##### Przekazany fragment #####
• Kino
  • Mapa
  • Ogłoszenia
  • Forum
  • Komunikacja
  • Raport

Medal św. Wojciecha m.in. dla Korola i Adamowicza

km
21 kwietnia 2010 (artykuł sprzed 14 lat) 
Najnowszy artykuł na ten temat Medale św. Wojciecha i Mściwoja przyznane
Stefana Chwina doceniono za literaturę osadzoną w klimacie Gdańska. Stefana Chwina doceniono za literaturę osadzoną w klimacie Gdańska.
Andrzej Rybicki w kamienicy Gotyk prowadzi izbę poświęconą Mikołajowi Kopernikowi. Andrzej Rybicki w kamienicy Gotyk prowadzi izbę poświęconą Mikołajowi Kopernikowi.

Francuski pisarz i dziennikarz Jean-Yves Potel, prezydent Paweł Adamowicz, olimpijczyk Adam Korol, to tylko niektóre z 14 osób, które zostaną uhonorowane medalami św. Wojciecha i księcia Mściwoja II. To najwyższe - obok honorowego obywatelstwa - wyróżnienia przyznawane przez Radę Miasta Gdańska.



Wykonane ze srebra medale św. Wojciecha i księcia Mściwoja przyznawane są przez Radę Miasta od 1997 roku. Otrzymują je osoby, instytucje i organizacje z Polski i zagranicy za wybitne zasługi na rzecz naszego miasta.
#####
» Treść zadania
a - Przepisz fragment tekstu o medalach św. Wojciecha od słów „Francuski pisarz i dziennikarz” do słów „rzecz naszego miasta.”, włącznie z nimi. Wstaw przy tym „brązu” w miejsce „srebra”.
b - Wyjaśnij na podstawie tekstu o medalach św. Wojciecha, za co Rada Miasta Gdańska przyznaje te medale.
##### Dostarczone dane #####
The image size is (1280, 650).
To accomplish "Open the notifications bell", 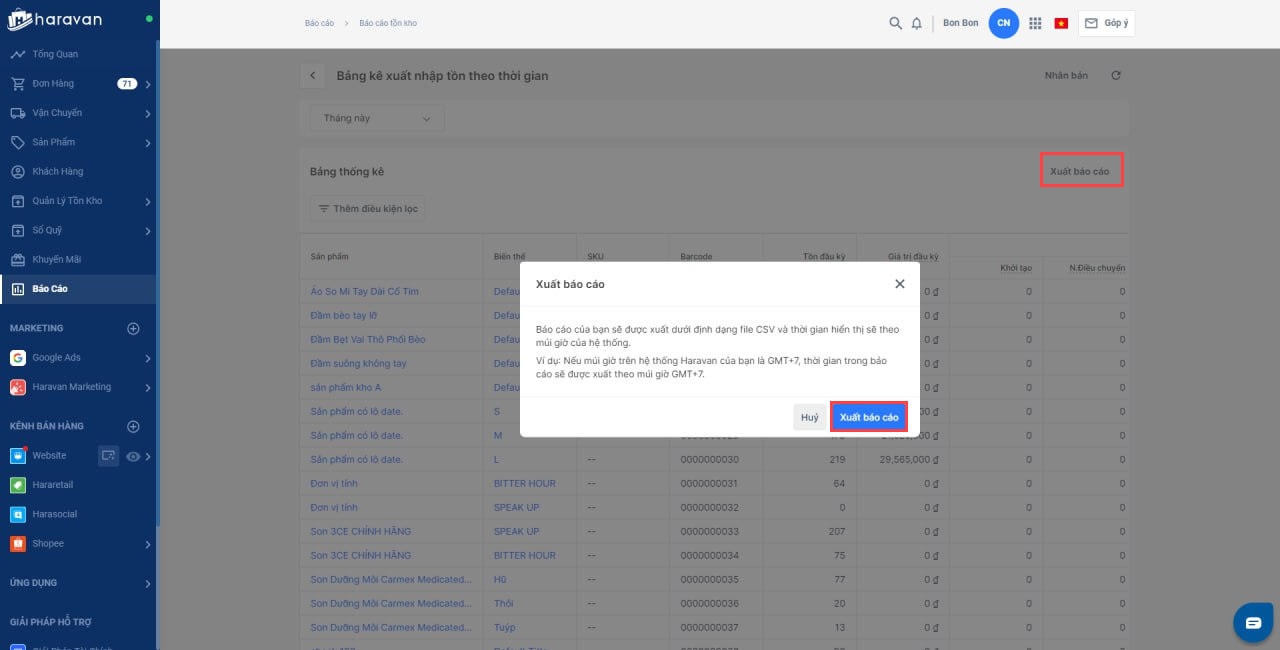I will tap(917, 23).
#####
##### Dostarczone dane #####
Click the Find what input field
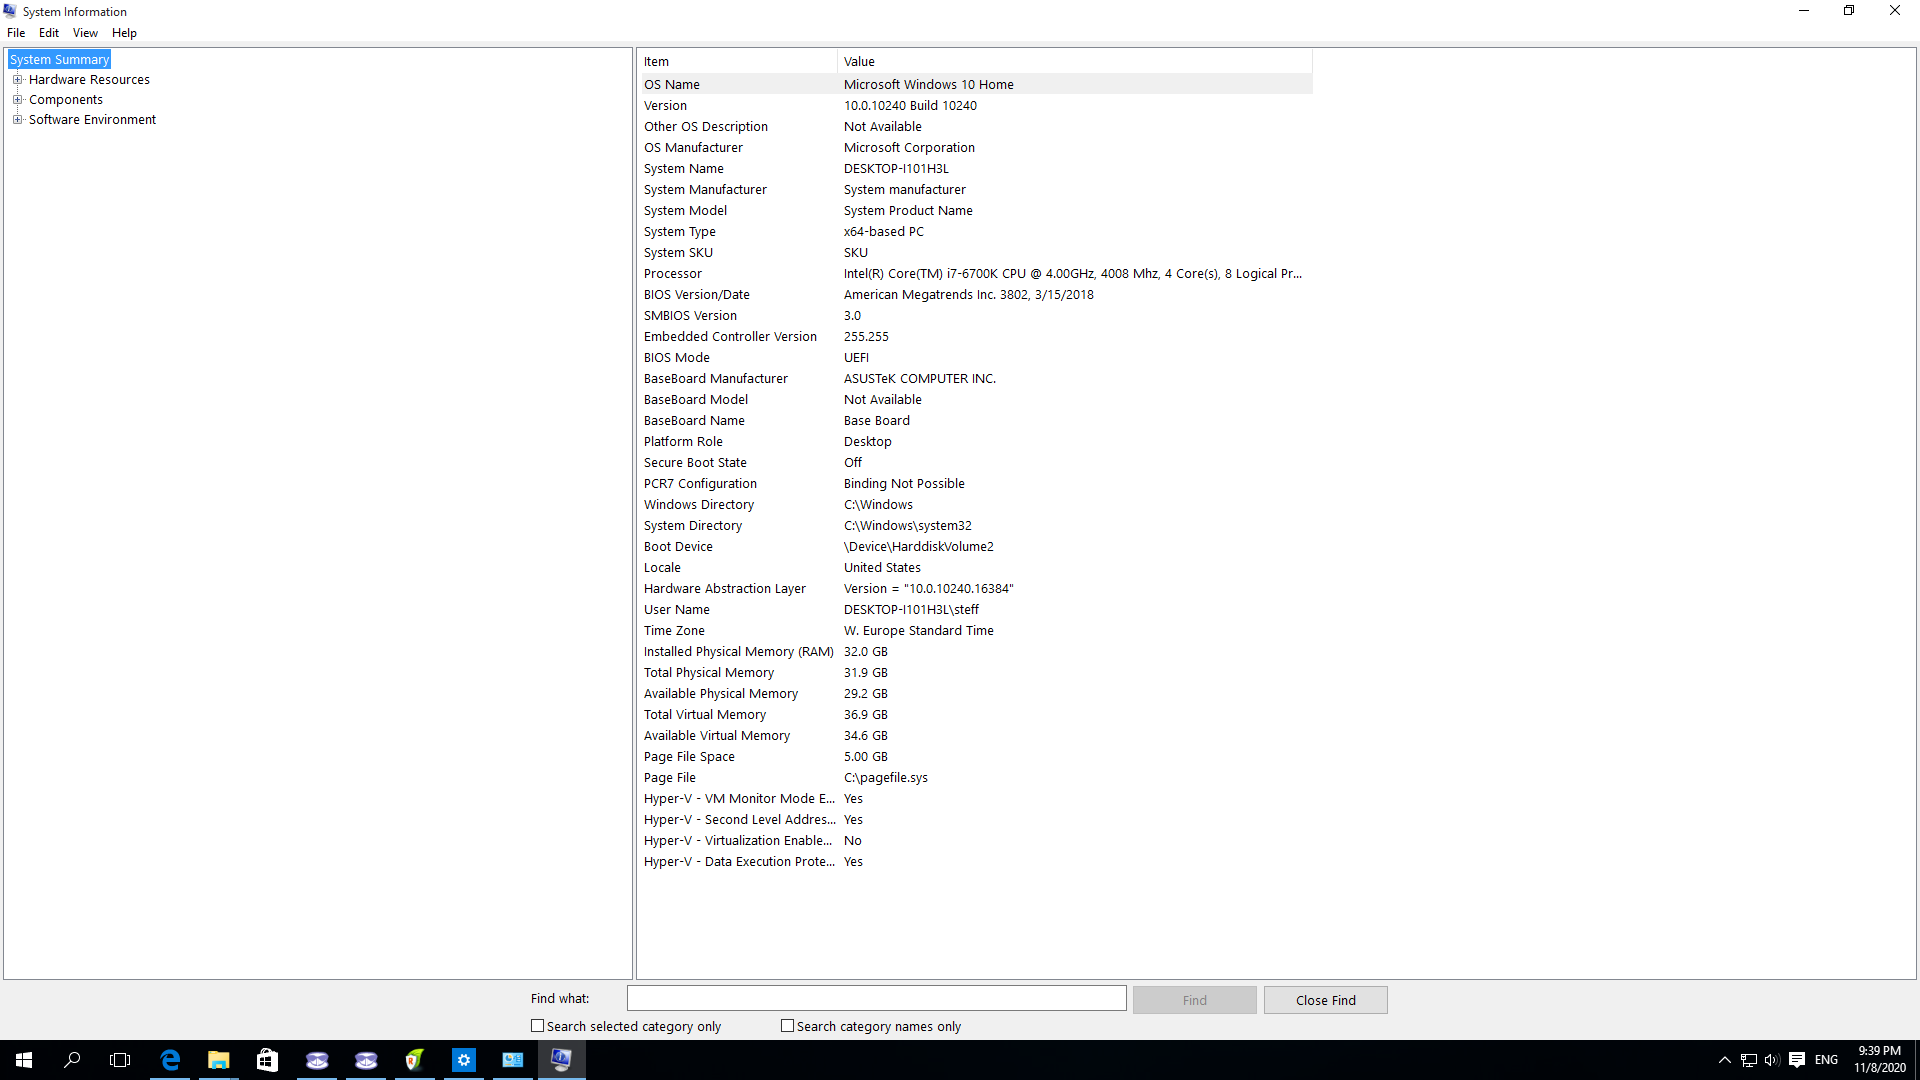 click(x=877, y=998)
#####
» Poprawne odpowiedzi
a -
Francuski pisarz i dziennikarz Jean-Yves Potel, prezydent Paweł Adamowicz, olimpijczyk Adam Korol, to tylko niektóre z 14 osób, które zostaną uhonorowane medalami św. Wojciecha i księcia Mściwoja II. To najwyższe - obok honorowego obywatelstwa - wyróżnienia przyznawane przez Radę Miasta Gdańska.



Wykonane ze brązu medale św. Wojciecha i księcia Mściwoja przyznawane są przez Radę Miasta od 1997 roku. Otrzymują je osoby, instytucje i organizacje z Polski i zagranicy za wybitne zasługi na rzecz naszego miasta.

b - Medale św. Wojciecha i księcia Mściwoja otrzymują osoby, instytucje i organizacje z Polski i zagranicy. Przyznaje się je za wybitne zasługi na rzecz Gdańska.